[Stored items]
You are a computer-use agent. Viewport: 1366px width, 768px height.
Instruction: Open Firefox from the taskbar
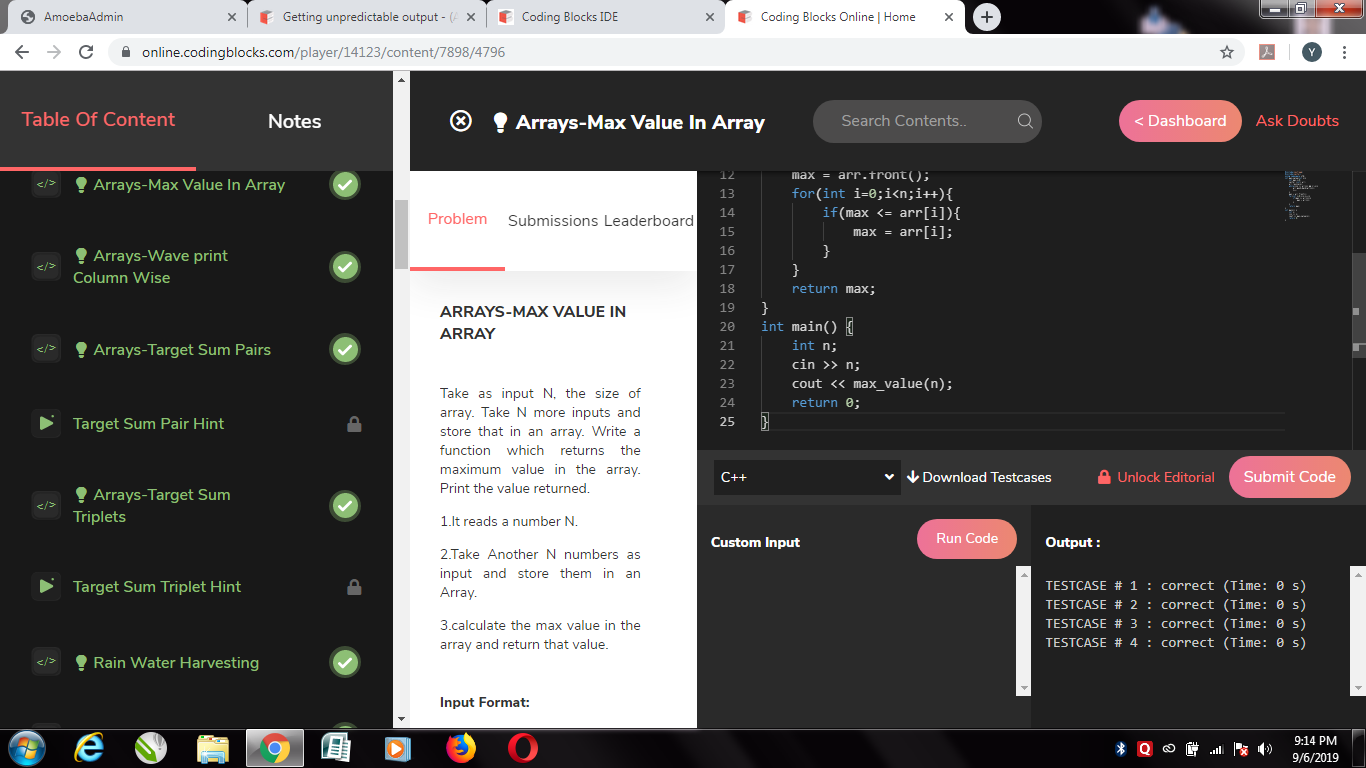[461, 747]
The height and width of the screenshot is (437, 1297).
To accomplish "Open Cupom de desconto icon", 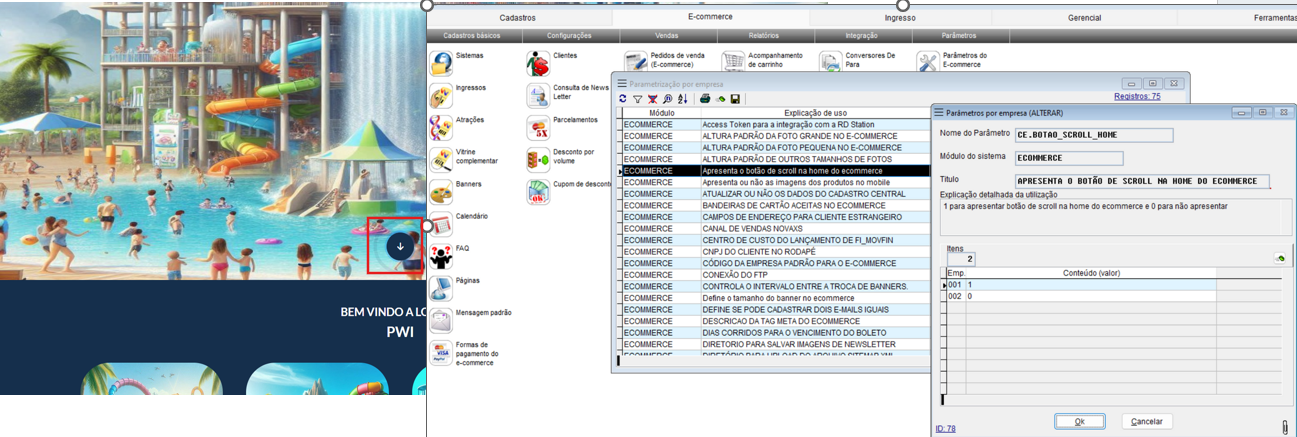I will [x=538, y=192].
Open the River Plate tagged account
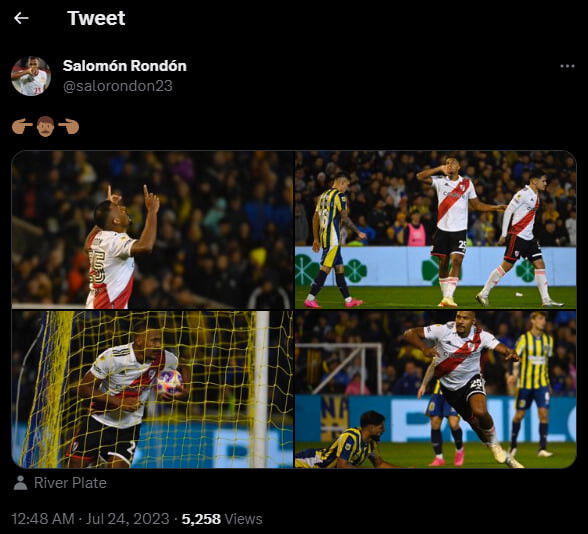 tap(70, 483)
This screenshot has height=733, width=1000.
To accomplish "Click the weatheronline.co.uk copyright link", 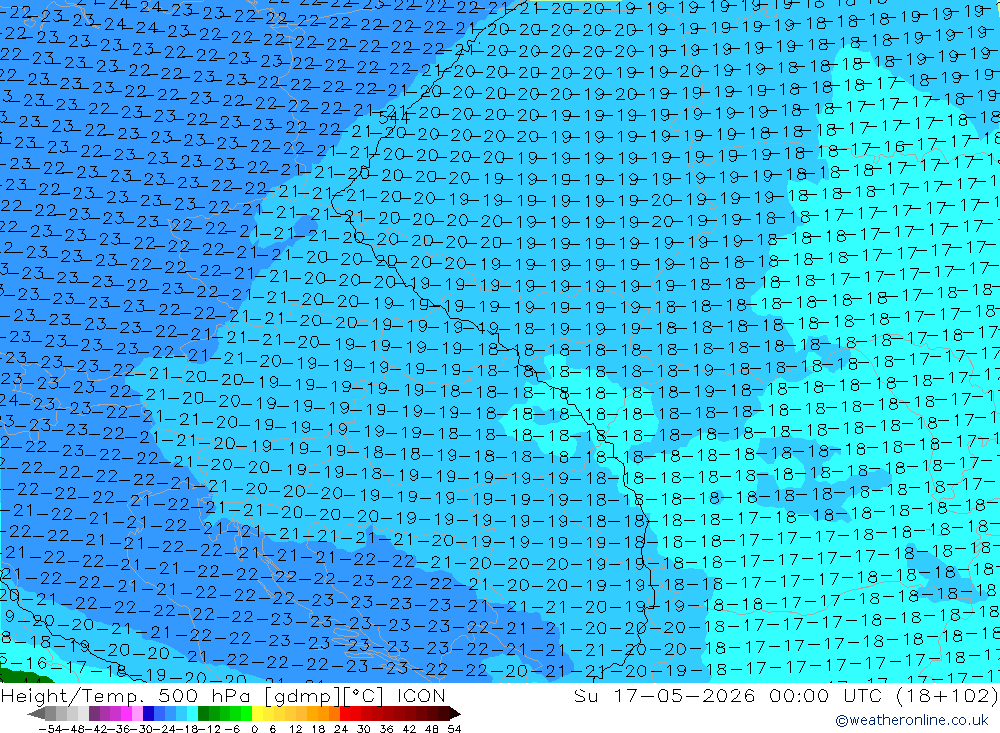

Required action ->
For each line of the entries that includes "width", show that line.

Your response ->
You are a computer-use agent. Viewport: 1366px width, 768px height.
The height and width of the screenshot is (437, 1297).
This screenshot has height=733, width=1000.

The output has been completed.